Seems ol' Dan Brown can take a deep breath now - his publisher may not be asking for that obscene advance back after all. The Lost Symbol posted sales of about two million print copies in the first few weeks, and may have boosted other books along with it.
Personally, I was surprised that the reviews on the book were not as horrible as I expected. I felt Da Vinci Code was a page-turner, but not great literature. Awaiting scathing reviews, I was a bit disappointed. Then I cracked the code!
Publishing has been in such a downslide that really bad reviews could have meant several forests had died in vain - the book had a supposed five million press run; which frequently is an inflated figure designed to convey the importance of a title, but still!
Obviously it might be a bit much to expect reviews to kill a title; sometimes public opinion runs counter to any expert assessment, but I truly think the industry didn't want to take any chances.
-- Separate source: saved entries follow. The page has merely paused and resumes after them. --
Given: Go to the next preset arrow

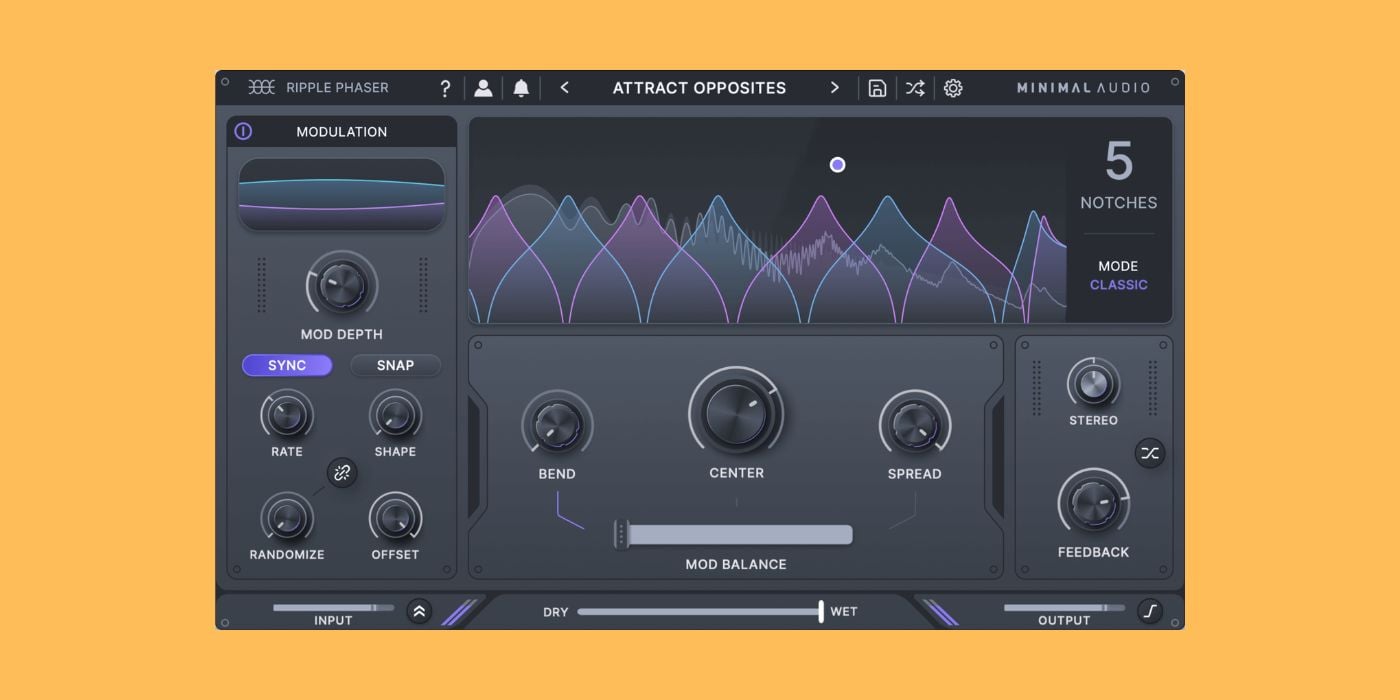Looking at the screenshot, I should tap(835, 88).
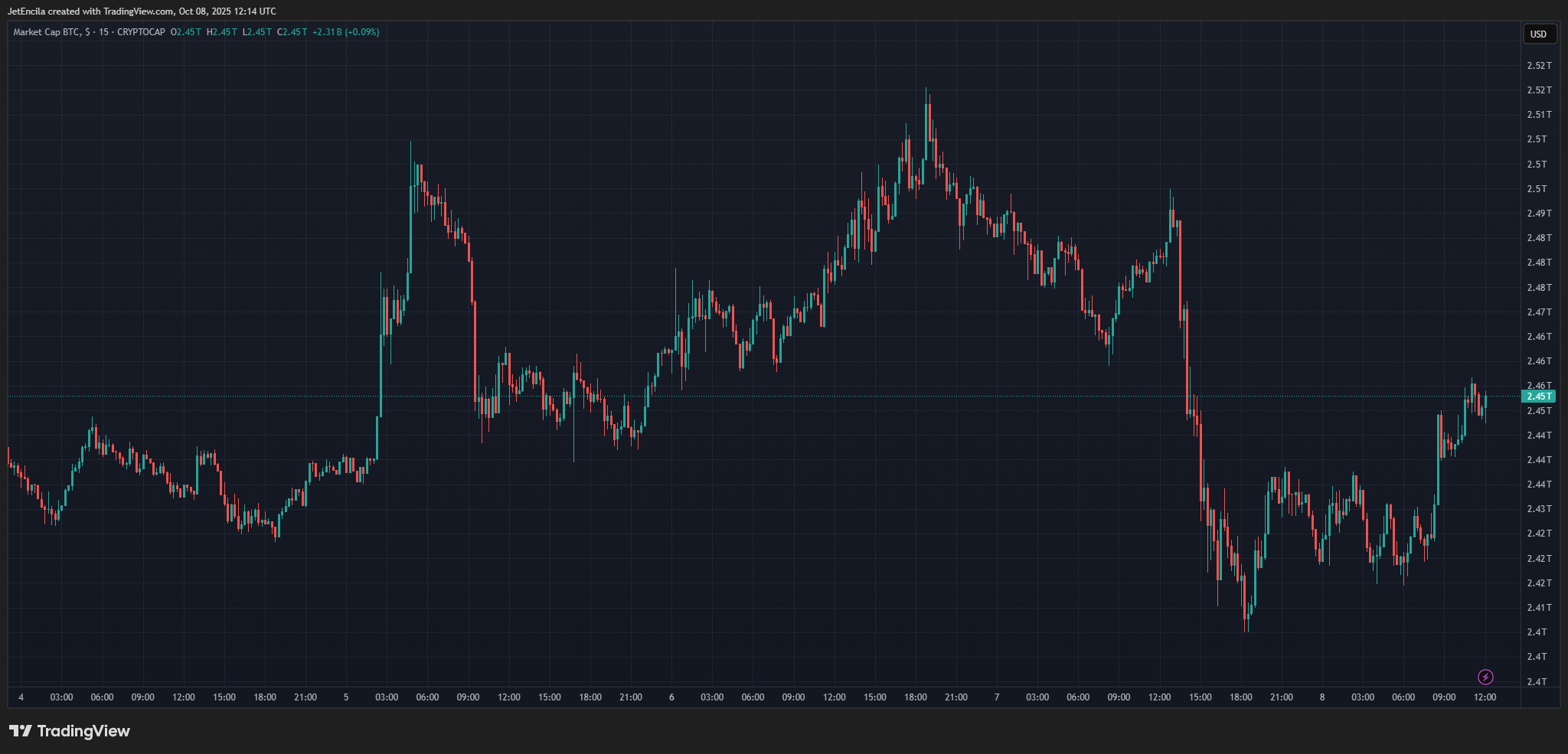The width and height of the screenshot is (1568, 754).
Task: Click the 2.49T price scale label
Action: click(1539, 214)
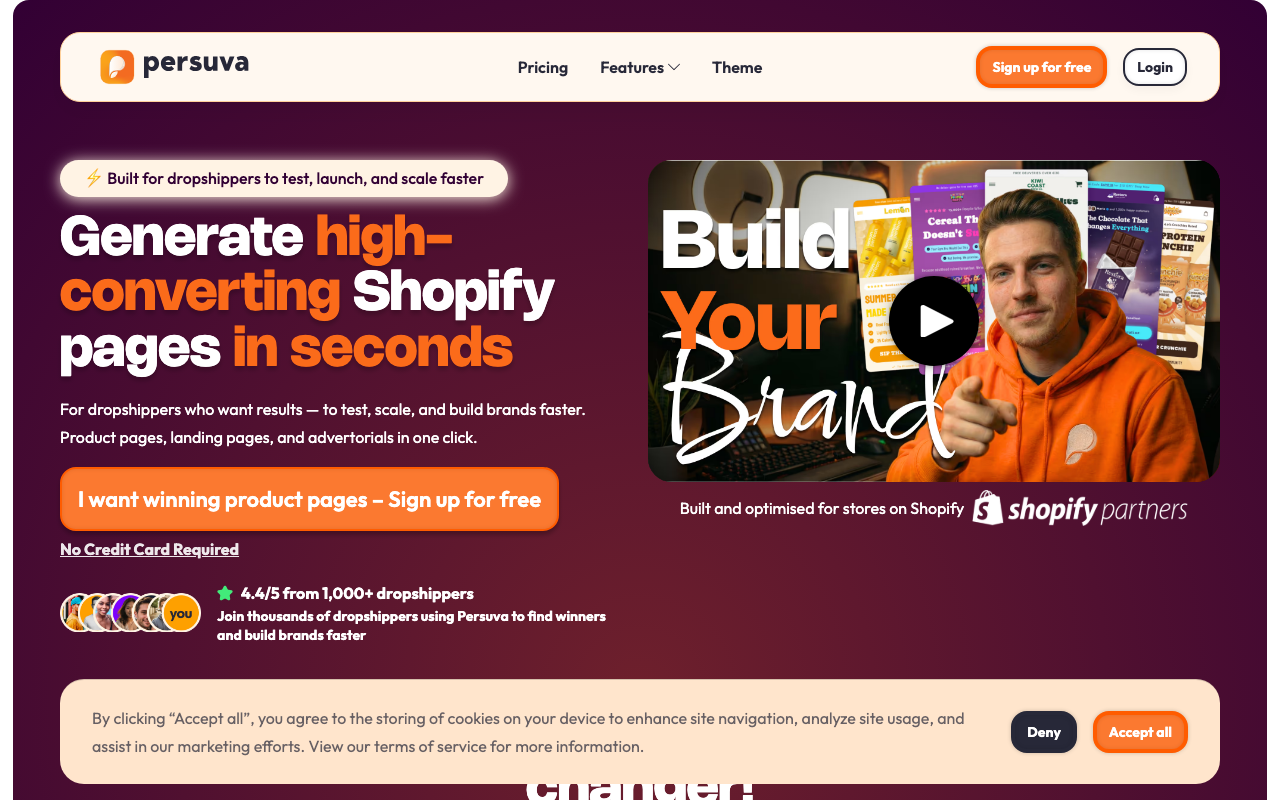Click "I want winning product pages" button
1280x800 pixels.
(x=309, y=499)
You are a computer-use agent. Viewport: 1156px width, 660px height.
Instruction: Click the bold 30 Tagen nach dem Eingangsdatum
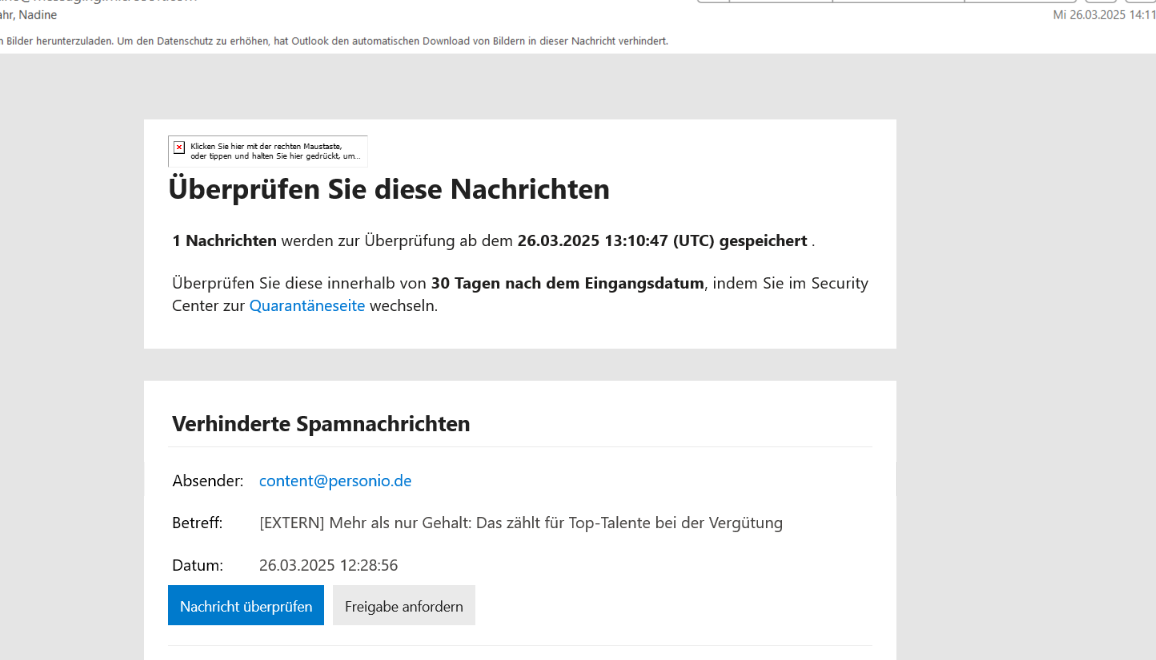click(567, 283)
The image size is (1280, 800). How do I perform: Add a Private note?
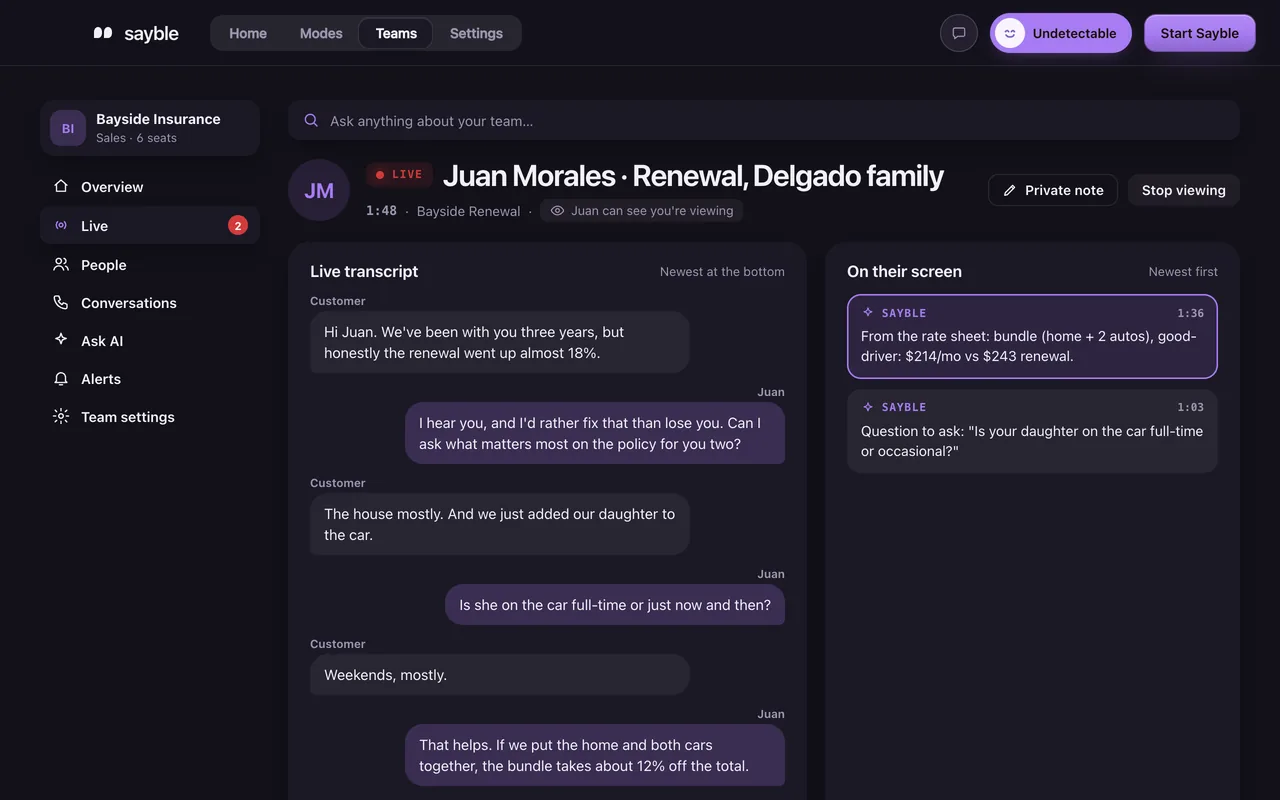[x=1053, y=190]
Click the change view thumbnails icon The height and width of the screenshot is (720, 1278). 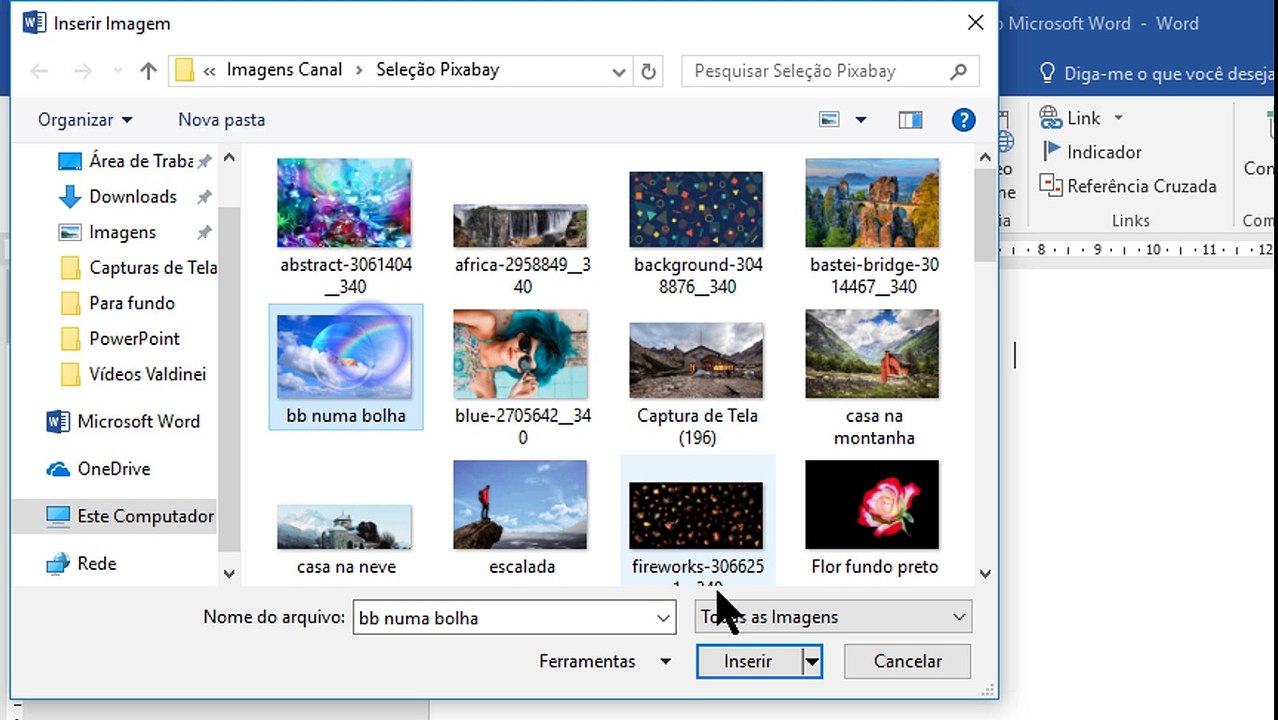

Journals assigned 'softball' reviewers to the title, ones that would give it a positive spin, thereby helping sales in whatever way they could. I don't mean to imply these places were paid off by the publishers, but rather did it to help the industry overall. (One reviewer went so far as to list some faults, then quickly dismiss them as the 'book's guilty pleasures'.)
Most reviews I read seemed to stress the adventure aspect as worth any literary shortcomings and were anxious to acknowledge their opinion wouldn't mean anything, the book would sell anyway, no matter what.
I love books, and I hope publishing rebounds from the recession renewed and ready to reach new heights. I wish they'd stop throwing money at illiterates with soapboxes and publish some of my incisive work, but that's another story.
I certainly do plan on reading Lost Symbol so I can reach my own conclusions. It's just that there's a lot of drug-addled celebrities competing for my attention.